I really want to use Python in a distributed computation project of mine, but I've been running into serious performance bottlenecks with regards to object serialization. Like many concurrent Python frameworks, Pulsar uses `pickle` to serialize data across processes, and for all but the smallest data structures, workers end up spending 95+% of their time (de)serializing data.
I work with video data, so I just ran these rough benchmarks on my MacBook Pro:
import cPickle as pickle # yes, I'm on Python 2.7. Sue me.
import numpy as np
a = np.random.rand(800, 600, 3) # 800x600 px, RGB channel
%timeit pickle.dumps(a) // %timeit magic from IPython
1 loops, best of 3: 855 ms per loop
It takes nearly a second to serialize a not-so-huge `numpy` array, which makes it very difficult to do any sort of soft real-time analysis.
This is a huge pain, and (very sadly for this Python aficionado) suggests that Python might be the wrong language for this kind of work.
You should use highest protocol of pickle, here are the numbers in my machine:
In [5]: %timeit pickle.dumps(a)
1 loops, best of 3: 724 ms per loop
In [6]: %timeit pickle.dumps(a, protocol=pickle.HIGHEST_PROTOCOL)
100 loops, best of 3: 12.4 ms per loop
(That is my humorous way of saying that Python 2.3 is rather old and therefore HIGHEST_PROTOCOL seems like it would be a desirable trade off for most.)
Yeah, what the hell?

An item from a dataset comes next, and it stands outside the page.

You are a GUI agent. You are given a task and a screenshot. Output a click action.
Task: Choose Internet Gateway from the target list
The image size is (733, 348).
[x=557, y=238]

Even 2.5 is way too old, I generally only support 2.6+ nowadays. If something breaks compatibility with 2.5, no problem there. Hell, Python 3 has been out for years!

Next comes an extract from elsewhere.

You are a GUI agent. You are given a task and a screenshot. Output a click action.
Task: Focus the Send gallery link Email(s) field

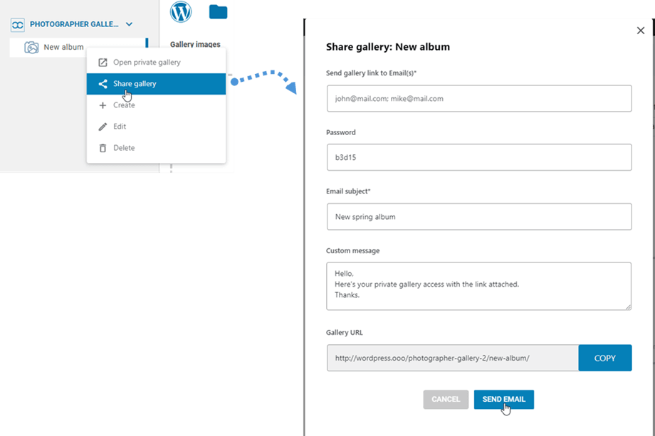click(479, 99)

No, I'm agreeing with you. I want to transition to 3.4 completely (mypy looks amazing), but there are some small Django libraries (third-party libs) that aren't yet compatible :(
Mypy is indeed amazing, I can't get enough of it. Throw in asyncio and pathlib and you get the reason why I could never go back.
You might look into trying to port the django libs by yourself if you have the skill to do so. 2to3 often gets you really far. If you don't, I'd definitely recommend opening a ticket on the project page. I've done that with a few libs I use, and for a couple of them the maintainers just totally forgot about them and got around to doing the conversion just because I asked.
I did that already, I just have to find some time to do the conversion. The maintainer was kind enough to assist.
How do you use MyPy? I'm particularly worried about two things:
1) If I'm building a library, I can't have MyPy as a requirement, but would still like to use it for the types checks. Is there a way to omit the import when distributing your library?
2) Can it only check parts of an application? Maybe I have a big Django app and don't want it to static-check Django and all the other imports every time, for example.
Thanks for your reply! There aren't preprocessors, that's true, but I think the way MyPy does things is a bit unnecessary. They could have avoided the typing module and just used bare annotations, and made MyPy a static type checker. Still, this just avoids the dependency, which isn't such a big deal.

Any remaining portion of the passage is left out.